═════ Data provided

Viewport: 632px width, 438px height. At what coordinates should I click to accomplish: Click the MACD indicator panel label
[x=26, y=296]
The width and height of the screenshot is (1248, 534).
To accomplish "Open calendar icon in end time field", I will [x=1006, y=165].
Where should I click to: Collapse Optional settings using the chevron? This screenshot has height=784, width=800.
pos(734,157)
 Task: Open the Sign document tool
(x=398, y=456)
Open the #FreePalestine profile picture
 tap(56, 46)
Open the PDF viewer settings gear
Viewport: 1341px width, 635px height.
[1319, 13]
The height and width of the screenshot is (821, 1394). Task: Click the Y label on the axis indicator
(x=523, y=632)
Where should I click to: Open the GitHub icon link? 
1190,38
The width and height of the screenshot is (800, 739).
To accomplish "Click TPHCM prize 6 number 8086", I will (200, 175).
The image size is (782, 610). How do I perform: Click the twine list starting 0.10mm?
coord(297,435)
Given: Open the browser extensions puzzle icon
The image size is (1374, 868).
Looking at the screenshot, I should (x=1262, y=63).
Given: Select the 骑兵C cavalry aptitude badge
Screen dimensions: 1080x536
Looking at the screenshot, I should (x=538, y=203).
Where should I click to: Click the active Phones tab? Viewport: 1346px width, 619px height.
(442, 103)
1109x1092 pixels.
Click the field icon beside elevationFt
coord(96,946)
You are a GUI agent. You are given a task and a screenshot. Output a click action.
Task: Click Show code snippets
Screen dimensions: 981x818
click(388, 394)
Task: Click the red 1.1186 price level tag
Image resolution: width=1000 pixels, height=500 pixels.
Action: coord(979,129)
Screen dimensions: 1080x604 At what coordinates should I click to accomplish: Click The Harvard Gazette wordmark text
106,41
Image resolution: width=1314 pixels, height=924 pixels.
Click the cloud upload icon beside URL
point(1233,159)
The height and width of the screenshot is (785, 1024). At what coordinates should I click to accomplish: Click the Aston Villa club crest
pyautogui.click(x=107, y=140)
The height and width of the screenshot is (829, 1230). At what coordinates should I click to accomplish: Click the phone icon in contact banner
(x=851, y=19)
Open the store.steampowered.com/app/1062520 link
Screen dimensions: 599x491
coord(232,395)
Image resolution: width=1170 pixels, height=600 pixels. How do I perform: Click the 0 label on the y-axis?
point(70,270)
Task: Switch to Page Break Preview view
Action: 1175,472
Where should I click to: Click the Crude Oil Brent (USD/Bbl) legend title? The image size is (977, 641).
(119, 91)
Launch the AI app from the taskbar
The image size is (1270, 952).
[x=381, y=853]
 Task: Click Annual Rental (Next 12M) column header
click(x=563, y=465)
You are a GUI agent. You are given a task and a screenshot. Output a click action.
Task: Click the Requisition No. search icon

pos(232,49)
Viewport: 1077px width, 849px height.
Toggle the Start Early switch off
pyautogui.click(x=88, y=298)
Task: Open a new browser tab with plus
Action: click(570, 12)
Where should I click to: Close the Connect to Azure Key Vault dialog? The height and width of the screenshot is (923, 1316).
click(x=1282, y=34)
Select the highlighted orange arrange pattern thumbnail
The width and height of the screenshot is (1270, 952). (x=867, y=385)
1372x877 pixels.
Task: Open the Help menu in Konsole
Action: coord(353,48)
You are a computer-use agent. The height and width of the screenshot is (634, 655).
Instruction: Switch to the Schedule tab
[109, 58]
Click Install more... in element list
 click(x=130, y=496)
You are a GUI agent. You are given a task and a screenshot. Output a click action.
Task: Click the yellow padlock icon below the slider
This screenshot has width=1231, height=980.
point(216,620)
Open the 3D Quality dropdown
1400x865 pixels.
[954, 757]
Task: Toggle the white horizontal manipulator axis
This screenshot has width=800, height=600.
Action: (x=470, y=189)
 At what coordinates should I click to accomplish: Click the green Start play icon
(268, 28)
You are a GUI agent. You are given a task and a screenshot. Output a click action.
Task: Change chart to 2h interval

══════════

= Written exercise =
Could you rewrite all of the records above as a numbered list, leaving out any blank lines?

= Output of the task =
1. Viewport: 632px width, 438px height. At what coordinates should I click to accomplish: Click the MACD indicator panel label
2. [x=26, y=296]
3. The width and height of the screenshot is (1248, 534).
4. To accomplish "Open calendar icon in end time field", I will [x=1006, y=165].
5. Where should I click to: Collapse Optional settings using the chevron? This screenshot has height=784, width=800.
6. pos(734,157)
7.  Task: Open the Sign document tool
8. (x=398, y=456)
9. Open the #FreePalestine profile picture
10.  tap(56, 46)
11. Open the PDF viewer settings gear
12. Viewport: 1341px width, 635px height.
13. [1319, 13]
14. The height and width of the screenshot is (821, 1394). Task: Click the Y label on the axis indicator
15. (x=523, y=632)
16. Where should I click to: Open the GitHub icon link? 
17. 1190,38
18. The width and height of the screenshot is (800, 739).
19. To accomplish "Click TPHCM prize 6 number 8086", I will (200, 175).
20. The image size is (782, 610). How do I perform: Click the twine list starting 0.10mm?
21. coord(297,435)
22. Given: Open the browser extensions puzzle icon
23. The image size is (1374, 868).
24. Looking at the screenshot, I should (x=1262, y=63).
25. Given: Select the 骑兵C cavalry aptitude badge
26. Screen dimensions: 1080x536
27. Looking at the screenshot, I should (x=538, y=203).
28. Where should I click to: Click the active Phones tab? Viewport: 1346px width, 619px height.
29. (442, 103)
30. 1109x1092 pixels.
31. Click the field icon beside elevationFt
32. coord(96,946)
33. You are a GUI agent. You are given a task and a screenshot. Output a click action.
34. Task: Click Show code snippets
35. Screen dimensions: 981x818
36. click(388, 394)
37. Task: Click the red 1.1186 price level tag
38. Image resolution: width=1000 pixels, height=500 pixels.
39. Action: coord(979,129)
40. Screen dimensions: 1080x604 At what coordinates should I click to accomplish: Click The Harvard Gazette wordmark text
41. 106,41
42. Image resolution: width=1314 pixels, height=924 pixels.
43. Click the cloud upload icon beside URL
44. point(1233,159)
45. The height and width of the screenshot is (785, 1024). At what coordinates should I click to accomplish: Click the Aston Villa club crest
46. pyautogui.click(x=107, y=140)
47. The height and width of the screenshot is (829, 1230). At what coordinates should I click to accomplish: Click the phone icon in contact banner
48. (x=851, y=19)
49. Open the store.steampowered.com/app/1062520 link
50. Screen dimensions: 599x491
51. coord(232,395)
52. Image resolution: width=1170 pixels, height=600 pixels. How do I perform: Click the 0 label on the y-axis?
53. point(70,270)
54. Task: Switch to Page Break Preview view
55. Action: 1175,472
56. Where should I click to: Click the Crude Oil Brent (USD/Bbl) legend title? The image size is (977, 641).
57. (119, 91)
58. Launch the AI app from the taskbar
59. The image size is (1270, 952).
60. [x=381, y=853]
61.  Task: Click Annual Rental (Next 12M) column header
62. click(x=563, y=465)
63. You are a GUI agent. You are given a task and a screenshot. Output a click action.
64. Task: Click the Requisition No. search icon
65. pos(232,49)
66. Viewport: 1077px width, 849px height.
67. Toggle the Start Early switch off
68. pyautogui.click(x=88, y=298)
69. Task: Open a new browser tab with plus
70. Action: click(570, 12)
71. Where should I click to: Close the Connect to Azure Key Vault dialog? The height and width of the screenshot is (923, 1316).
72. click(x=1282, y=34)
73. Select the highlighted orange arrange pattern thumbnail
74. The width and height of the screenshot is (1270, 952). (x=867, y=385)
75. 1372x877 pixels.
76. Task: Open the Help menu in Konsole
77. Action: coord(353,48)
78. You are a computer-use agent. The height and width of the screenshot is (634, 655).
79. Instruction: Switch to the Schedule tab
80. [109, 58]
81. Click Install more... in element list
82.  click(x=130, y=496)
83. You are a GUI agent. You are given a task and a screenshot. Output a click action.
84. Task: Click the yellow padlock icon below the slider
85. This screenshot has width=1231, height=980.
86. point(216,620)
87. Open the 3D Quality dropdown
88. 1400x865 pixels.
89. [954, 757]
90. Task: Toggle the white horizontal manipulator axis
91. This screenshot has width=800, height=600.
92. Action: (x=470, y=189)
93.  At what coordinates should I click to accomplish: Click the green Start play icon
94. (268, 28)
95. You are a GUI agent. You are given a task and a screenshot. Output a click action.
96. Task: Change chart to 2h interval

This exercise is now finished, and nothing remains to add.